▸ Brief:
Your task is to output the data exactly as it stands.

__________

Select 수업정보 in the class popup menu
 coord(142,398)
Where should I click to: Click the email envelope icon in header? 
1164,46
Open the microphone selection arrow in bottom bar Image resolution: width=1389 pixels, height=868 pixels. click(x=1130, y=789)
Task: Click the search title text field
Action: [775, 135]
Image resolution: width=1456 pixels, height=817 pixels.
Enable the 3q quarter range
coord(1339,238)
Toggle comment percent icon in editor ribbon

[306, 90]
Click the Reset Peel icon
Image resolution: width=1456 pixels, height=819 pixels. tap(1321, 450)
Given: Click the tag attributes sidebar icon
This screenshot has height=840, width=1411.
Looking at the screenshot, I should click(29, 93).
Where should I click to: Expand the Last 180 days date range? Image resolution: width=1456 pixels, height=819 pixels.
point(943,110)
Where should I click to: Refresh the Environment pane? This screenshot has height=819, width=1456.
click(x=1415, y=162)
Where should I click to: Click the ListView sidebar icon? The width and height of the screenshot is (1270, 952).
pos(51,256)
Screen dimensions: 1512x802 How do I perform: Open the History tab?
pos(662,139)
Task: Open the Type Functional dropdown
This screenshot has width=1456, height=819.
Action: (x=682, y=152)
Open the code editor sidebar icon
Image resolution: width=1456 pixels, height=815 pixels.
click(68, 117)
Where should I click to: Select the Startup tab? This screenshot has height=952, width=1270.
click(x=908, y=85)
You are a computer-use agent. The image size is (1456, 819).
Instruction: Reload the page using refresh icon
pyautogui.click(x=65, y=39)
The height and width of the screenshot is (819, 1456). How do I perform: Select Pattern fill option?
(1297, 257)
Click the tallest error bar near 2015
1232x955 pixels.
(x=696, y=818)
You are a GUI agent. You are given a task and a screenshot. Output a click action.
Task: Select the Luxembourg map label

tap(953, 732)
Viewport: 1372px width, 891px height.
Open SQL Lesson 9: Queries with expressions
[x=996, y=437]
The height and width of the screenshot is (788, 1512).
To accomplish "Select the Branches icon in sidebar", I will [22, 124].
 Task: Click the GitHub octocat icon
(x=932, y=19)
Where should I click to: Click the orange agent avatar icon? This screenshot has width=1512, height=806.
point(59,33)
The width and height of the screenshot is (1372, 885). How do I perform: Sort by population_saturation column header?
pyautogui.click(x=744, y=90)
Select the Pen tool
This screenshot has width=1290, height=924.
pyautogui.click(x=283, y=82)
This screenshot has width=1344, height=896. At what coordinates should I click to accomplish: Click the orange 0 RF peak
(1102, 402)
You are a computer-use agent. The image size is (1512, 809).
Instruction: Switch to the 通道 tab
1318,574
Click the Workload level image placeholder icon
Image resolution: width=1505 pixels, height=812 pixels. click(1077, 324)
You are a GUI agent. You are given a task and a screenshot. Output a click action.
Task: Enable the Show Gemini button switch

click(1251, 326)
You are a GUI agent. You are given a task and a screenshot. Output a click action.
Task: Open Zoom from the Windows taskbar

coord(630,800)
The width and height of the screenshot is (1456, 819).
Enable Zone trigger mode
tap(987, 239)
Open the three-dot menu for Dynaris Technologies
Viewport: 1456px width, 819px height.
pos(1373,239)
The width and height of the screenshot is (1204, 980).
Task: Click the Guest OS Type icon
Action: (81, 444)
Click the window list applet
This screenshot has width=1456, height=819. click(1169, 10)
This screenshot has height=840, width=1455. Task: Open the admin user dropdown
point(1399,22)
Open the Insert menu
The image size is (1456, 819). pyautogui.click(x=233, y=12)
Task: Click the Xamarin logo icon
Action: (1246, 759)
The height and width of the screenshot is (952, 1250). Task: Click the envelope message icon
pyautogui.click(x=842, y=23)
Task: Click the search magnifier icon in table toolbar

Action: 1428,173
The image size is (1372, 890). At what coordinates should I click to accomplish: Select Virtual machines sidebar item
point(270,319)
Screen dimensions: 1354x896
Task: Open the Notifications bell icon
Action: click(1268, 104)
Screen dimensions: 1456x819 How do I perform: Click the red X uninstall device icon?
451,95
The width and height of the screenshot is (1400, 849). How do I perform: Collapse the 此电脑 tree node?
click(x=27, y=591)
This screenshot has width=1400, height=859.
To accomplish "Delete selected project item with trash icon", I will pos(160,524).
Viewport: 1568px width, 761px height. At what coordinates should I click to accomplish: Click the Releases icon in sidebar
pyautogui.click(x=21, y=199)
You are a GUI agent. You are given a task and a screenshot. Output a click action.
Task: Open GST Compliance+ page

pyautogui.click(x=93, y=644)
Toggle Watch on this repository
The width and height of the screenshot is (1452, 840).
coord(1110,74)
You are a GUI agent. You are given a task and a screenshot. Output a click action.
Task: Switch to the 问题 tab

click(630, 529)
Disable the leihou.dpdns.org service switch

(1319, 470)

__________

▸ Completed task:
Select 수업정보 in the class popup menu
 coord(142,398)
Where should I click to: Click the email envelope icon in header? 
1164,46
Open the microphone selection arrow in bottom bar Image resolution: width=1389 pixels, height=868 pixels. click(x=1130, y=789)
Task: Click the search title text field
Action: [775, 135]
Image resolution: width=1456 pixels, height=817 pixels.
Enable the 3q quarter range
coord(1339,238)
Toggle comment percent icon in editor ribbon

[306, 90]
Click the Reset Peel icon
Image resolution: width=1456 pixels, height=819 pixels. tap(1321, 450)
Given: Click the tag attributes sidebar icon
This screenshot has height=840, width=1411.
Looking at the screenshot, I should click(29, 93).
Where should I click to: Expand the Last 180 days date range? Image resolution: width=1456 pixels, height=819 pixels.
point(943,110)
Where should I click to: Refresh the Environment pane? This screenshot has height=819, width=1456.
click(x=1415, y=162)
Where should I click to: Click the ListView sidebar icon? The width and height of the screenshot is (1270, 952).
pos(51,256)
Screen dimensions: 1512x802 How do I perform: Open the History tab?
pos(662,139)
Task: Open the Type Functional dropdown
This screenshot has width=1456, height=819.
Action: (x=682, y=152)
Open the code editor sidebar icon
Image resolution: width=1456 pixels, height=815 pixels.
click(68, 117)
Where should I click to: Select the Startup tab? This screenshot has height=952, width=1270.
click(x=908, y=85)
You are a computer-use agent. The image size is (1456, 819).
Instruction: Reload the page using refresh icon
pyautogui.click(x=65, y=39)
The height and width of the screenshot is (819, 1456). How do I perform: Select Pattern fill option?
(1297, 257)
Click the tallest error bar near 2015
1232x955 pixels.
(x=696, y=818)
You are a GUI agent. You are given a task and a screenshot. Output a click action.
Task: Select the Luxembourg map label

tap(953, 732)
Viewport: 1372px width, 891px height.
Open SQL Lesson 9: Queries with expressions
[x=996, y=437]
The height and width of the screenshot is (788, 1512).
To accomplish "Select the Branches icon in sidebar", I will [22, 124].
 Task: Click the GitHub octocat icon
(x=932, y=19)
Where should I click to: Click the orange agent avatar icon? This screenshot has width=1512, height=806.
point(59,33)
The width and height of the screenshot is (1372, 885). How do I perform: Sort by population_saturation column header?
pyautogui.click(x=744, y=90)
Select the Pen tool
This screenshot has width=1290, height=924.
pyautogui.click(x=283, y=82)
This screenshot has width=1344, height=896. At what coordinates should I click to accomplish: Click the orange 0 RF peak
(1102, 402)
You are a computer-use agent. The image size is (1512, 809).
Instruction: Switch to the 通道 tab
1318,574
Click the Workload level image placeholder icon
Image resolution: width=1505 pixels, height=812 pixels. click(1077, 324)
You are a GUI agent. You are given a task and a screenshot. Output a click action.
Task: Enable the Show Gemini button switch

click(1251, 326)
You are a GUI agent. You are given a task and a screenshot. Output a click action.
Task: Open Zoom from the Windows taskbar

coord(630,800)
The width and height of the screenshot is (1456, 819).
Enable Zone trigger mode
tap(987, 239)
Open the three-dot menu for Dynaris Technologies
Viewport: 1456px width, 819px height.
pos(1373,239)
The width and height of the screenshot is (1204, 980).
Task: Click the Guest OS Type icon
Action: (81, 444)
Click the window list applet
This screenshot has width=1456, height=819. click(1169, 10)
This screenshot has height=840, width=1455. Task: Open the admin user dropdown
point(1399,22)
Open the Insert menu
The image size is (1456, 819). pyautogui.click(x=233, y=12)
Task: Click the Xamarin logo icon
Action: (1246, 759)
The height and width of the screenshot is (952, 1250). Task: Click the envelope message icon
pyautogui.click(x=842, y=23)
Task: Click the search magnifier icon in table toolbar

Action: 1428,173
The image size is (1372, 890). At what coordinates should I click to accomplish: Select Virtual machines sidebar item
point(270,319)
Screen dimensions: 1354x896
Task: Open the Notifications bell icon
Action: click(1268, 104)
Screen dimensions: 1456x819 How do I perform: Click the red X uninstall device icon?
451,95
The width and height of the screenshot is (1400, 849). How do I perform: Collapse the 此电脑 tree node?
click(x=27, y=591)
This screenshot has width=1400, height=859.
To accomplish "Delete selected project item with trash icon", I will pos(160,524).
Viewport: 1568px width, 761px height. At what coordinates should I click to accomplish: Click the Releases icon in sidebar
pyautogui.click(x=21, y=199)
You are a GUI agent. You are given a task and a screenshot. Output a click action.
Task: Open GST Compliance+ page

pyautogui.click(x=93, y=644)
Toggle Watch on this repository
The width and height of the screenshot is (1452, 840).
coord(1110,74)
You are a GUI agent. You are given a task and a screenshot. Output a click action.
Task: Switch to the 问题 tab

click(630, 529)
Disable the leihou.dpdns.org service switch

(1319, 470)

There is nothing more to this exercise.